Herr Präsident! Meine Damen und Herren! Wir möchten von der CDU aus zu den außenpolitischen Fragen, die in der Debatte zum Etat des Bundeskanzleramtes behandelt wurden, erst bei der Behandlung des Haushaltsplanes des Außenministeriums Stellung nehmen, wohin diese Fragen eigentlich auch gehören; sonst werden sie dort nur nochmals behandelt.
Ich habe aber Veranlassung, zu einigen Bemerkungen des Herrn Kollegen Ollenhauer hier kurz Stellung zu nehmen. Wir waren eigentlich darauf gefaßt, daß in der Kritik am Herrn Bundeskanzler, seinen politischen Richtlinien und seiner politischen Arbeit die Kritik an der Gestaltung des Schicksals unseres Volkes im Innnern auch eine Rolle gespielt hätte. Wir sind etwas überrascht darüber, daß — vielleicht unter dem Eindruck der Debatte, die wir in der vergangenen Woche hier gehabt haben — in dieser Hinsicht heute vollkommenes Schweigen im sozialistischen Walde geherrscht hat.
Es ist manche Kritik an der Methode der Bundesregierung und des Herrn Bundeskanzlers, an mangelnder Information und an derartigen Dingen geübt worden. Diese Kritik endete in dem etwas überraschenden Satz, daß man die „Unfähigkeit, die Sozialdemokratie zu verstehen", nicht begreifen könne.
Meine Damen und Herren, woran liegt es denn, daß die Regierungsparteien und auch die Bundesregierung oft nicht in der Lage sind, die Opposition zu verstehen?
Weil sie vielfach auch in gemeinsamen Anliegen eine solch einseitige unsachliche Opposition macht, daß es uns wirklich unverständlich ist, daß das heute in Deutschland möglich ist.

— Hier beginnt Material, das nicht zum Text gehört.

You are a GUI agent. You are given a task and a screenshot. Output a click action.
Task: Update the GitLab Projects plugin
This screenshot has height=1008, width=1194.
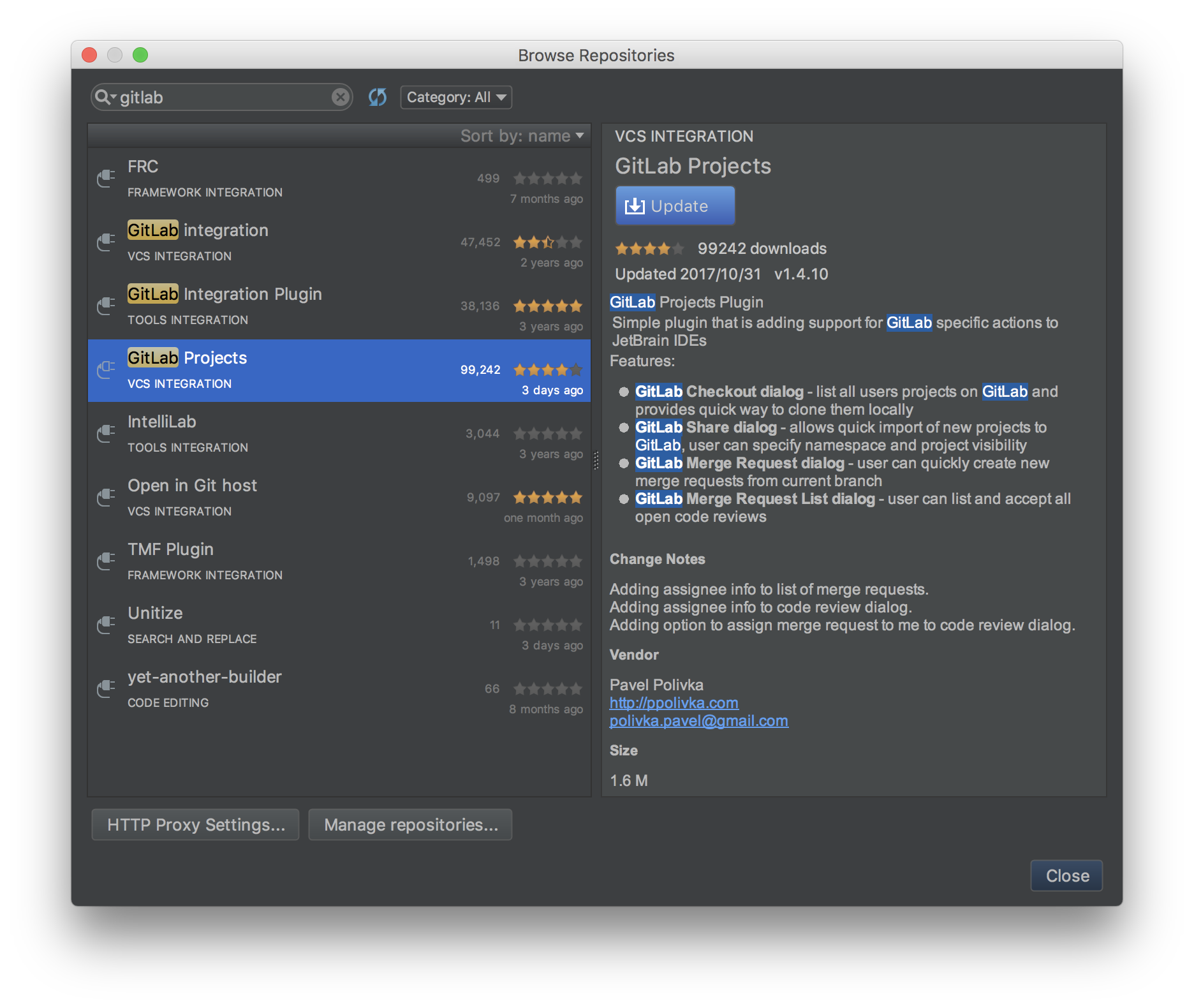[674, 205]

Und dann ein anderer Punkt. Es wurde zur Frage der Monarchie hier von der linken wie von der rechten Seite des Hauses manches gesagt. Von einigen Kollegen aus der Koalition wurde in diesen Tagen und auch heute wieder Anlaß genommen, hier ein freudiges Bekenntnis zu monarchischen Gedanken abzulegen. Meine Damen und Herren, ich meine, man sollte solche Dinge, die wirklich so unaktuell sind wie nur irgend etwas in Deutschland, heute nicht wichtiger nehmen, als sie sind, und sollte keine großen politischen Aktionen aus derartigen Erörterungen machen.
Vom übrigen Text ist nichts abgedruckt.